設計を担当した(左から)虎尾、針谷、小林各氏(和紙の型によるアルミ転写外壁前で)

 運営は全国でホテルアライアンスを展開するアゴーラ・ホスピタリティーズ(東京都港区、クォック・ゲイリー・ヤン・クエン社長)。築地を含めると大阪など8施設818室となる。事業主のAYERS Hospitalityと運営受託契約を締結し、4月18日に開業する。
 デザインコンセプトの「新しい伝統」は、インバウンド(訪日外国人客)も強く意識している。古来からある質感や光、重なりといった美しさの伝統を継承し、いまの時代に調和させることで日本文化を親しみやすく伝えている。これによって快適さとともに新たなインスピレーションを生み出す空間になることも心がけたという。
 1階がレセプションと「Sake-Bar TABLE TSUKI」。
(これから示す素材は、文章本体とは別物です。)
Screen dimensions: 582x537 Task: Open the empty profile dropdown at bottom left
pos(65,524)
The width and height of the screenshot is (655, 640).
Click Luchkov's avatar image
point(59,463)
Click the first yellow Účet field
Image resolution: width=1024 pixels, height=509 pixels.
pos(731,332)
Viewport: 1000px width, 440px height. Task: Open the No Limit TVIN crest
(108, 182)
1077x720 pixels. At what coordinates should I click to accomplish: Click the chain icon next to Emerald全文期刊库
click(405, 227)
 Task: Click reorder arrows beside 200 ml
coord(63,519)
日本各地の日本酒と肴をこだわりの器で楽しめる。客とホテルの接点の場として、大きなオーク材のテーブルを設置した。機械による手彫り感覚の模様が特徴だ。
 2階には青森ヒバを使った貸切風呂「YUYA/湯屋」を2つ用意した。日本人の日常に根付いている風呂文化が体験できる。風呂上がりには同じフロアに「YUAGARI」(湯上がり処)もある。

2階の貸切風呂「YUYA/湯屋」

 3階から10階が客室。プレミアム、デラックスツイン・ダブルベッドルームには、ひのき風呂が設置され、オーク材がふんだんに使われるなど、上質な空間をデザインしている。

ヒノキ風呂が設置された客室

 外壁の技術は、手織りの和紙の型によるアルミ転写で、これについて虎尾氏は「アルミは工業素材だが、温かみのあるファサードになったのではないかと思う」と述べる。この外壁に象徴されるようにホテル全体に「手あかとかムラのようなものを積極的に取り入れている。それが心地良いのではないかと考えている」と言う。
 規模はS造10階建て延べ1164㎡、31室(7タイプ)。建築施工は小川建設。